* **Stated task**: Can you quote every one of the records below word for word, without changing anything?

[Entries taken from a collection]
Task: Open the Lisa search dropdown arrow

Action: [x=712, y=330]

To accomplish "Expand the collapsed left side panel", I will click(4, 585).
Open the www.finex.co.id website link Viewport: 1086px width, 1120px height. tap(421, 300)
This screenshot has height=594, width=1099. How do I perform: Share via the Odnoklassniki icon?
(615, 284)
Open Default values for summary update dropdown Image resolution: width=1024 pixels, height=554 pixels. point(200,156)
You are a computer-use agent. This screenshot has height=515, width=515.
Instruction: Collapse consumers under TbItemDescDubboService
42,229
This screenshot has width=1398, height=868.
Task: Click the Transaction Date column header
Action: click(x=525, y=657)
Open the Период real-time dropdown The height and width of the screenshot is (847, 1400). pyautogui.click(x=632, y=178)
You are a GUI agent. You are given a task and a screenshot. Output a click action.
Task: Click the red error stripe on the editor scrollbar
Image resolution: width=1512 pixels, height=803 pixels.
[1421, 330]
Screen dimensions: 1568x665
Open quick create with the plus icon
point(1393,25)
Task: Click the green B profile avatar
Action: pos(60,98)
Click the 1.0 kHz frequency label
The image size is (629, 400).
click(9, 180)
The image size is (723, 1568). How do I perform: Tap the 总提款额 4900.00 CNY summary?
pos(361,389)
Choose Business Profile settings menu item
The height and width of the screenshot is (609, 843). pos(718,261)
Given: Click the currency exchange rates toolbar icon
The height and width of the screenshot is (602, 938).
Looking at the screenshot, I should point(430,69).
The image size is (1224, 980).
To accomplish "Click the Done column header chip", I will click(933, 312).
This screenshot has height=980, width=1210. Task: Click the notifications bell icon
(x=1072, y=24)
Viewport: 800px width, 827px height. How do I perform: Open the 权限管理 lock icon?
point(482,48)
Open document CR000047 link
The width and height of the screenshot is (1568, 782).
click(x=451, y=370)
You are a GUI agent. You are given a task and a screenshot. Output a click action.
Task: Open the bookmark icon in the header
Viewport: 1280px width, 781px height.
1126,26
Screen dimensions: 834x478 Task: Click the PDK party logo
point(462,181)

* **Answer below**:
Task: Open the Lisa search dropdown arrow

Action: [x=712, y=330]

To accomplish "Expand the collapsed left side panel", I will click(4, 585).
Open the www.finex.co.id website link Viewport: 1086px width, 1120px height. tap(421, 300)
This screenshot has height=594, width=1099. How do I perform: Share via the Odnoklassniki icon?
(615, 284)
Open Default values for summary update dropdown Image resolution: width=1024 pixels, height=554 pixels. point(200,156)
You are a computer-use agent. This screenshot has height=515, width=515.
Instruction: Collapse consumers under TbItemDescDubboService
42,229
This screenshot has width=1398, height=868.
Task: Click the Transaction Date column header
Action: click(x=525, y=657)
Open the Период real-time dropdown The height and width of the screenshot is (847, 1400). pyautogui.click(x=632, y=178)
You are a GUI agent. You are given a task and a screenshot. Output a click action.
Task: Click the red error stripe on the editor scrollbar
Image resolution: width=1512 pixels, height=803 pixels.
[1421, 330]
Screen dimensions: 1568x665
Open quick create with the plus icon
point(1393,25)
Task: Click the green B profile avatar
Action: pos(60,98)
Click the 1.0 kHz frequency label
The image size is (629, 400).
click(9, 180)
The image size is (723, 1568). How do I perform: Tap the 总提款额 4900.00 CNY summary?
pos(361,389)
Choose Business Profile settings menu item
The height and width of the screenshot is (609, 843). pos(718,261)
Given: Click the currency exchange rates toolbar icon
The height and width of the screenshot is (602, 938).
Looking at the screenshot, I should point(430,69).
The image size is (1224, 980).
To accomplish "Click the Done column header chip", I will click(933, 312).
This screenshot has height=980, width=1210. Task: Click the notifications bell icon
(x=1072, y=24)
Viewport: 800px width, 827px height. How do I perform: Open the 权限管理 lock icon?
point(482,48)
Open document CR000047 link
The width and height of the screenshot is (1568, 782).
click(x=451, y=370)
You are a GUI agent. You are given a task and a screenshot. Output a click action.
Task: Open the bookmark icon in the header
Viewport: 1280px width, 781px height.
1126,26
Screen dimensions: 834x478 Task: Click the PDK party logo
point(462,181)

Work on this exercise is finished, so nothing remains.